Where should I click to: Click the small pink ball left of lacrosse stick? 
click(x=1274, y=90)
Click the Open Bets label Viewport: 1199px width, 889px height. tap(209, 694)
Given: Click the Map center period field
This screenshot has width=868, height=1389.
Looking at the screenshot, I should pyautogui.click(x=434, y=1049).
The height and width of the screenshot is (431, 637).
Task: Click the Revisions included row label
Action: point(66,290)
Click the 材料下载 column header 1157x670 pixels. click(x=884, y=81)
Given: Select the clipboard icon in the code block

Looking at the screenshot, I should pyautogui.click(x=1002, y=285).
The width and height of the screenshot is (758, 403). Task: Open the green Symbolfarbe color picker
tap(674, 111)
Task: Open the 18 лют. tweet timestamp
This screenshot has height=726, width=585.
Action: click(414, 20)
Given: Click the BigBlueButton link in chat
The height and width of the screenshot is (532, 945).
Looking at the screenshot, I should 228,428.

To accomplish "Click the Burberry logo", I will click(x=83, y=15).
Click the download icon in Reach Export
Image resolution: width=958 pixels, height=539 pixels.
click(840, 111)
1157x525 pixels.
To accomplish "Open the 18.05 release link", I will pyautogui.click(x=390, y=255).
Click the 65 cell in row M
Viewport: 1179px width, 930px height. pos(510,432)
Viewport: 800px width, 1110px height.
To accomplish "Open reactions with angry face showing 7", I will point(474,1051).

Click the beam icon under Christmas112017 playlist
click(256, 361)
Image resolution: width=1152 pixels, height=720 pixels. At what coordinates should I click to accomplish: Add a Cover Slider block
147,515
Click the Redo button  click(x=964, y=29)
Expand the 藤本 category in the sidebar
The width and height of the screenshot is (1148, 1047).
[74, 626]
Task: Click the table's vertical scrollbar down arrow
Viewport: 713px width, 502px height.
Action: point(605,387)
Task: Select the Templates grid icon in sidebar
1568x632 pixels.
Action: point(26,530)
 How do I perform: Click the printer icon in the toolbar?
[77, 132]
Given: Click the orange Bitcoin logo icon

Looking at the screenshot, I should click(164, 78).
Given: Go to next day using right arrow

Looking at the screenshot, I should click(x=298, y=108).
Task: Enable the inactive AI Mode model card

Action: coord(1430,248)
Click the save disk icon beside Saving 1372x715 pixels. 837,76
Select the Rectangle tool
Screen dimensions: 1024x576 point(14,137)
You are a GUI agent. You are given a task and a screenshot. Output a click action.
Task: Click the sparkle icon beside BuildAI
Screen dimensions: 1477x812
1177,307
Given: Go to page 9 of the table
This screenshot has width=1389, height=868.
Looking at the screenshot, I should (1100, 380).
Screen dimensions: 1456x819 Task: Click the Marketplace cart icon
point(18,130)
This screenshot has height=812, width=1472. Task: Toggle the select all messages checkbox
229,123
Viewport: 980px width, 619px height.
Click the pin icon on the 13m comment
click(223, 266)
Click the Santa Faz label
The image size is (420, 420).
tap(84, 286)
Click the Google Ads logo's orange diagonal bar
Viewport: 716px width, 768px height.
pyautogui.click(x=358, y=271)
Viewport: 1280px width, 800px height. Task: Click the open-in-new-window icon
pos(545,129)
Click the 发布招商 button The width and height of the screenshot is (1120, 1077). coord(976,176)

_ _ _ _ _ _ _

Exactly and without omission, set down every entry.

Where should I click to: Click the small pink ball left of lacrosse stick? 
click(x=1274, y=90)
Click the Open Bets label Viewport: 1199px width, 889px height. tap(209, 694)
Given: Click the Map center period field
This screenshot has width=868, height=1389.
Looking at the screenshot, I should pyautogui.click(x=434, y=1049).
The height and width of the screenshot is (431, 637).
Task: Click the Revisions included row label
Action: point(66,290)
Click the 材料下载 column header 1157x670 pixels. click(x=884, y=81)
Given: Select the clipboard icon in the code block

Looking at the screenshot, I should pyautogui.click(x=1002, y=285).
The width and height of the screenshot is (758, 403). Task: Open the green Symbolfarbe color picker
tap(674, 111)
Task: Open the 18 лют. tweet timestamp
This screenshot has height=726, width=585.
Action: click(414, 20)
Given: Click the BigBlueButton link in chat
The height and width of the screenshot is (532, 945).
Looking at the screenshot, I should 228,428.

To accomplish "Click the Burberry logo", I will click(x=83, y=15).
Click the download icon in Reach Export
Image resolution: width=958 pixels, height=539 pixels.
click(840, 111)
1157x525 pixels.
To accomplish "Open the 18.05 release link", I will pyautogui.click(x=390, y=255).
Click the 65 cell in row M
Viewport: 1179px width, 930px height. pos(510,432)
Viewport: 800px width, 1110px height.
To accomplish "Open reactions with angry face showing 7", I will point(474,1051).

Click the beam icon under Christmas112017 playlist
click(256, 361)
Image resolution: width=1152 pixels, height=720 pixels. At what coordinates should I click to accomplish: Add a Cover Slider block
147,515
Click the Redo button  click(x=964, y=29)
Expand the 藤本 category in the sidebar
The width and height of the screenshot is (1148, 1047).
[74, 626]
Task: Click the table's vertical scrollbar down arrow
Viewport: 713px width, 502px height.
Action: point(605,387)
Task: Select the Templates grid icon in sidebar
1568x632 pixels.
Action: point(26,530)
 How do I perform: Click the printer icon in the toolbar?
[77, 132]
Given: Click the orange Bitcoin logo icon

Looking at the screenshot, I should click(164, 78).
Given: Go to next day using right arrow

Looking at the screenshot, I should click(x=298, y=108).
Task: Enable the inactive AI Mode model card

Action: coord(1430,248)
Click the save disk icon beside Saving 1372x715 pixels. 837,76
Select the Rectangle tool
Screen dimensions: 1024x576 point(14,137)
You are a GUI agent. You are given a task and a screenshot. Output a click action.
Task: Click the sparkle icon beside BuildAI
Screen dimensions: 1477x812
1177,307
Given: Go to page 9 of the table
This screenshot has width=1389, height=868.
Looking at the screenshot, I should (1100, 380).
Screen dimensions: 1456x819 Task: Click the Marketplace cart icon
point(18,130)
This screenshot has height=812, width=1472. Task: Toggle the select all messages checkbox
229,123
Viewport: 980px width, 619px height.
Click the pin icon on the 13m comment
click(223, 266)
Click the Santa Faz label
The image size is (420, 420).
tap(84, 286)
Click the Google Ads logo's orange diagonal bar
Viewport: 716px width, 768px height.
pyautogui.click(x=358, y=271)
Viewport: 1280px width, 800px height. Task: Click the open-in-new-window icon
pos(545,129)
Click the 发布招商 button The width and height of the screenshot is (1120, 1077). coord(976,176)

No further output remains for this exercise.